-- TEXT EXTRACT start --

Interview by Jan Eric Hühn / Photos by Steve Marais & Philipp Romppel / 15min

By way of campaigns for Porsche, Volkswagen, ARAG, or other big players, Lukas was able to put his energetic storytelling on display. His production house, Peoplegrapher, has become one of the relevant names within the German advertising industry and seems to be far from the end of the road. But with his latest passion project “Pheonix”, its production and the subject documented show that there are more important things to Peoplegrapher’s journey than the next big campaign.

The roughly six-minute-long film follows three young women, Sohaila, Zahra, and Zeinab, all living in the Malakasa refugee camp near Athens. It portrays their struggle for equal rights, a life in freedom, and centers around boxing as their outlet. Produced in cooperation with the NGO “Yoga & Sports with Refugees” under the direction of Estelle Jean and Nina de Winter, and accompanied by photographers Philipp Romppel and Steve Marais, Lukas headed off to Athens.

-- TEXT EXTRACT end --
-- SOURCE DATA start --

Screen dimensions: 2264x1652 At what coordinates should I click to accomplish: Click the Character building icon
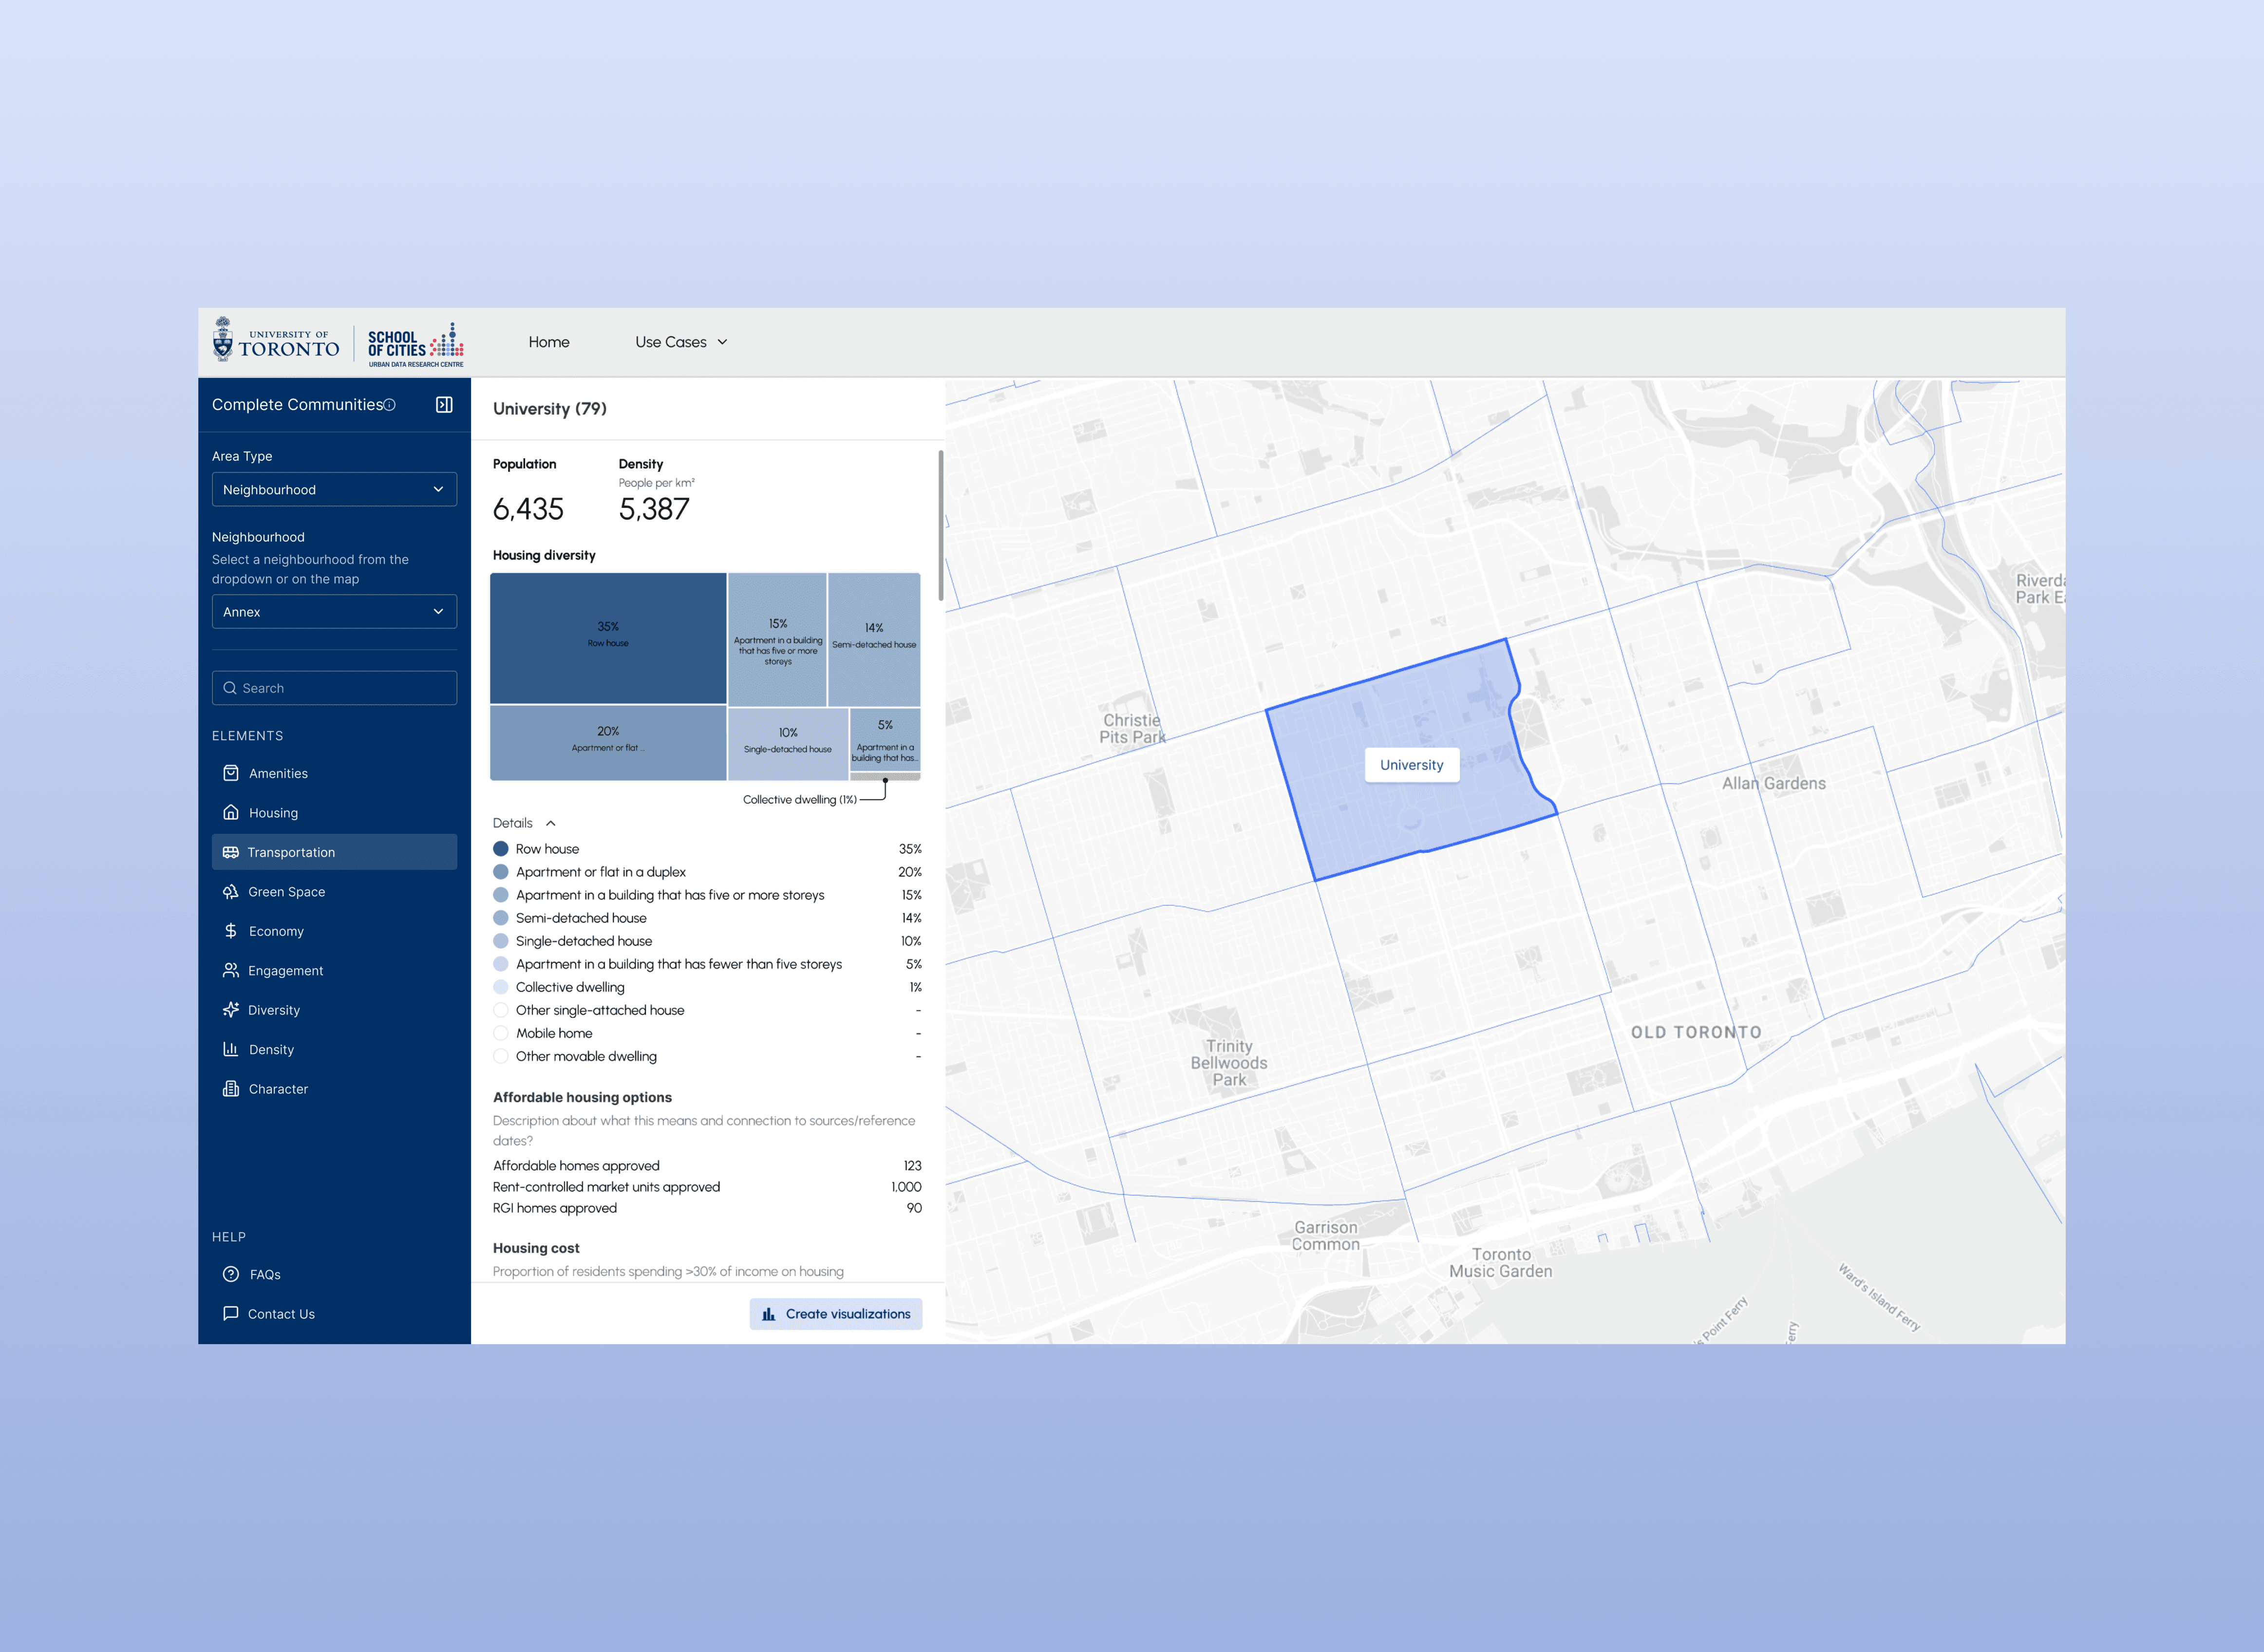coord(231,1088)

-- SOURCE DATA end --

WORK TO COMPLETE
Check each statement against the Peoplegrapher interview, answering yes or no and quoting the words of the interview that decide it.
1. The film follows three young women who live in a refugee camp near Athens.
2. The film runs roughly ten minutes.
3. The film was produced in cooperation with Porsche.

EXERCISE RESULT
1. Yes: "follows three young women, Sohaila, Zahra, and Zeinab, all living in the Malakasa refugee camp near Athens"
2. No: "The roughly six-minute-long film"
3. No: "Produced in cooperation with the NGO “Yoga & Sports with Refugees”"